This is the concluding part of A Beginner’s Guide To Tyre Testing by Dr.S.N.Chakravarty.

Dynamic Tests

The dynamic tests are performed on the large test drum. Most of the dynamic tests are restricted to pure slip conditions. On the large drum different test stands can be mounted.

Shearography is a contact less, image producing measurement procedure which is very suitable for non destructive testing of lightweight structures. Compared to testing methods like Ultrasonic testing, X-Ray measurement or the Eddy Current method, Shearography has the advantages of full field measurement and requires accessibility from only one side of the specimen.

Shearography is an interferometric measurement technique. The shearing optics is completely integrated into a compact measurement head. Shearography is in principle insensitive against whole body deformations which results in a high resistance against disturbing factors. With the CCD-camera technique no photo laboratory is required.

This makes it possible to practically use shearography as a means of non-destructive testing in InService-Inspection.

The progress and development in computer technique and digital image processing have further improved the practical suitability of shearography. The development of the spatial phase shift with which for each object state only one video image has to be recorded leads to a simpler measurement set-up and a faster image acquisition.

This results in improved robustness and longer lifetime of the measuring system since a mechanical phase shift module is no longer required. The actual measurement process is faster and, thus, less sensitive for disturbances.

1. Shearography in the production line for quality control
2. Shearography in Service as a mobile test system in field measurements

Here’s a 2.11 min video of Tire Testing with the STEINBICHLER INTACT 30 System.

Video of Tire Testing – Shearography

Measurement Principle

The shearography is an interferometric method with which it is possible to detect component deformation respectively the gradient of the deformation created by mechanical strain. The process is very sensitive due to the interferometric measurement principle: deformations in the range of few micrometers can be detected.

The measurement sample is illuminated by laser light. With a CCD-camera, the object is supervised. For the reproduction of the object on the CCD target of the camera (image plane), the so-called shear optics is applied. It reproduces the object on the CCD target twice: this is called image shearing. A point of the object is shown on two positions in the image plane. In other words: two neighboring object points are displayed one over the other in the image plane.

When the specimen deforms under strain, the intensity of the laser light reflected by the object changes. Superposition of the picture of two neighboring object points on the CCD target makes it possible to determine the difference of the deformation of all object points. Evaluating the intensity measured by the CCD target in each image point does this. Thus, with shearography the gradient of the deformation of the measured object in shearing direction can be measured.

L- Ray

The science behind Holography, Shearography and L-Ray’s “Differometry” is that we are building a topographical map of the inside of the tire. Essentially, we determine very accurately the distance from the camera lenses to the surface of the tire. We take the first image with no vacuum.  When a vacuum is pulled, any separations or defects inside the plies of the tire will allow the rubber to move creating a bubble.  When the moving rubber moves closer to the camera lens, the computer can detect the difference in the distance from the “at rest” condition and the vacuum condition.

## Entries provided
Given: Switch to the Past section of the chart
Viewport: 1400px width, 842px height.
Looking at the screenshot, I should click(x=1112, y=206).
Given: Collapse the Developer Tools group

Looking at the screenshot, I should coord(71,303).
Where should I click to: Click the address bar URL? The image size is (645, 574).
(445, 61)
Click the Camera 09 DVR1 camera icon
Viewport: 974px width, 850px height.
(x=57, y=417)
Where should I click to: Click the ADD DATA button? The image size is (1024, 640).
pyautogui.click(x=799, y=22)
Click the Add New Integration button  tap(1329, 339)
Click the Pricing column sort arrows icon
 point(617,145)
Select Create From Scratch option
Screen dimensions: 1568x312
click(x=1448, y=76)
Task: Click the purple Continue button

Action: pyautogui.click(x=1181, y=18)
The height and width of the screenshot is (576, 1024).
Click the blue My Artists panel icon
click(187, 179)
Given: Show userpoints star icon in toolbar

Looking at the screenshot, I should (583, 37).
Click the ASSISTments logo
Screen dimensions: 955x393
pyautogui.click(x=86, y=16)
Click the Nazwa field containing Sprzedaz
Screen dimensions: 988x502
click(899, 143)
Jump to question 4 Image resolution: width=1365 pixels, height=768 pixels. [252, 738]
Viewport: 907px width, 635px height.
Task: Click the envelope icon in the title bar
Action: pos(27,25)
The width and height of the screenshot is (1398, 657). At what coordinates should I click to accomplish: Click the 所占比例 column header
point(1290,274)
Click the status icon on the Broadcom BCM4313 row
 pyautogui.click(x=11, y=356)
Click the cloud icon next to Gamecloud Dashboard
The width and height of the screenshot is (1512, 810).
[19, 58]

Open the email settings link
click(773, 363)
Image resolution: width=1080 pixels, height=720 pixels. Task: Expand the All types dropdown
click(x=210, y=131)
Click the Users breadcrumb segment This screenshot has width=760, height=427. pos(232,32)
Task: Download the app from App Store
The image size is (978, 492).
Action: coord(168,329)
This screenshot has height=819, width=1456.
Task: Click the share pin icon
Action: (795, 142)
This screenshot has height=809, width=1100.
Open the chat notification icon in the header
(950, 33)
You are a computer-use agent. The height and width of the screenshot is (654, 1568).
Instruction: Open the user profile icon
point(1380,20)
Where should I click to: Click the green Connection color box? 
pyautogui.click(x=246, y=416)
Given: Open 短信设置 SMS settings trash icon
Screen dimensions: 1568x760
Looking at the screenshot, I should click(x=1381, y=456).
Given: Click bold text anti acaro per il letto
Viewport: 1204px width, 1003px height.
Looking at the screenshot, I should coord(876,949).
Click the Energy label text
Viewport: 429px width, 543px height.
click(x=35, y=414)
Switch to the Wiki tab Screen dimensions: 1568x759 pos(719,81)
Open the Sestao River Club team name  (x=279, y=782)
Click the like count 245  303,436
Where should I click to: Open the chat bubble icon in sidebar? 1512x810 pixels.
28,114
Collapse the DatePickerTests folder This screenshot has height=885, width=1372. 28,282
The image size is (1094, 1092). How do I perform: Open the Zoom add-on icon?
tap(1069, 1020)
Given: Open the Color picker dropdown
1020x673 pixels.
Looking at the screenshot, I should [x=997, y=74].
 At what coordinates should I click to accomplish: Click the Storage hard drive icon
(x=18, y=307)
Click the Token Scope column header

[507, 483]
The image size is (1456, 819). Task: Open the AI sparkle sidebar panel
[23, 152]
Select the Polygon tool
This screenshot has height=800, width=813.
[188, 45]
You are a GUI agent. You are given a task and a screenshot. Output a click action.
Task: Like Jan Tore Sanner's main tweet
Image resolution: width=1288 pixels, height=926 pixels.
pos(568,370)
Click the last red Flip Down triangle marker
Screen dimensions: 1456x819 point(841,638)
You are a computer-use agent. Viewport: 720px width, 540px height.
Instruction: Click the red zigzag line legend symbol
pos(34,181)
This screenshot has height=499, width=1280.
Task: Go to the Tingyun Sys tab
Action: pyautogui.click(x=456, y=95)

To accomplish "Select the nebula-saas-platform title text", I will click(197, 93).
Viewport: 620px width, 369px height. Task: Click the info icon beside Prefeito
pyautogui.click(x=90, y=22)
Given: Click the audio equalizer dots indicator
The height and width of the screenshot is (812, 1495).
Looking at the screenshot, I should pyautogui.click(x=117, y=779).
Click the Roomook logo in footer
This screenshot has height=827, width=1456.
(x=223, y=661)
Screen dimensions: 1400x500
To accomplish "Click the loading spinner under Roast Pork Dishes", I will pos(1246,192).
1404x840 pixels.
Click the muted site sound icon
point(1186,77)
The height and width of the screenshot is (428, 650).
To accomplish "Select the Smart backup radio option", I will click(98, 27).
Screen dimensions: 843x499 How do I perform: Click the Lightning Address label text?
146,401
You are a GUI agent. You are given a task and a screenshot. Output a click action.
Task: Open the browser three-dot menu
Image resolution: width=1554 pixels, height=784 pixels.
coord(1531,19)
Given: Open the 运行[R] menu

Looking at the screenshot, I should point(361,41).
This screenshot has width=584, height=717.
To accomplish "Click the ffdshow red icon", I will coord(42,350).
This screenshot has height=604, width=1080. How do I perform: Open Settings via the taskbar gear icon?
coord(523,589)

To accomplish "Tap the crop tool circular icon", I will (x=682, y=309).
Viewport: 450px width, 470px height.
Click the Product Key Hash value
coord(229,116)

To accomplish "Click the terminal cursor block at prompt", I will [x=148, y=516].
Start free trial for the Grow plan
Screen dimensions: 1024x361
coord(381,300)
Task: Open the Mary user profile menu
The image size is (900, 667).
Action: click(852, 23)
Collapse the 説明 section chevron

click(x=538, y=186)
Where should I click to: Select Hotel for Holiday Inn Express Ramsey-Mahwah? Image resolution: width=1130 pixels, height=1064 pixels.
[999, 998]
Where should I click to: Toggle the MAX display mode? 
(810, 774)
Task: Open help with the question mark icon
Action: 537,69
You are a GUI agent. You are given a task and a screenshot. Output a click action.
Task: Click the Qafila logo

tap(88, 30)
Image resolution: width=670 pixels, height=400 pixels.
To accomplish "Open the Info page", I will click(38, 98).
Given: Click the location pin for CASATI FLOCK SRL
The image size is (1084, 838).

## The request
Could you continue the passage on tire testing and shearography, picking up right after its last sentence?

## Result of the task
It is not recommended to install a special foundation for the machine for two reasons.

First is that the machine is sitting on floor mounts that have a rubber insert that will provide some level of isolation. Second, the upper machine plate that holds the lower dome and the camera assembly is mounted on four airbags with an automatic leveling  system.

This airbag system provides the best possible isolation from factory vibrations.  However, if the machine were to be put in an environment where it is next to very significant pounding (like a forge press or something like that), the machine would most likely be affected by this severe vibration.

Most tire or retread factories do not have this type of situation so we generally don’t worry about it. The most common defect detected by the machine is a separation between plies of the tire rubber.  This is when two of the plies come apart due to excess heat, contamination during manufacturing, improper materials, etc.

Video L-Ray Tire Testing

Rolling Resistance

The question often arises whether a small cross-section tyre has lower rolling resistance than a larger one. The answer, as often, is yes and no, because unseen factors come into play.

Rolling resistance of a tyre arises almost entirely from flexural rubber losses in the tyre and tube. Rubber, especially with carbon black, as is commonly used in tyres, is a high loss material. On the other hand rubber without carbon black although having lower losses, wears rapidly and has miserable traction when wet.

Besides the tread, the tube of an inflated tyre is so firmly pressed against the casing that it, in effect, becomes an internal tread. The tread and the tube together absorb the majority of the energy lost in the rolling tyre while the inter-cord binder (usually rubber) comes in far behind. Tread scuffing on the road is even less significant.

Patterned treads measurably increase rolling resistance over slicks, because the rubber bulges and deforms into tread voids when pressed against the road. This effect, tread squirm, is mostly absent with smooth tyres because it cannot be bulge laterally by road contact because rubber, although elastic, is incompressible.

Small cross-section tyres experience more deformation than a large cross-section tyre and therefore, should have greater rolling resistance, but they generally do not, because large and small cross-section tyres are not identical in other respects. Large tyres nearly always have thicker tread and often use heavier tubes, besides having thicker casings. For these reasons, smaller tyre usually have lower rolling resistance rather than from the smaller contact patch to which it is often attributed.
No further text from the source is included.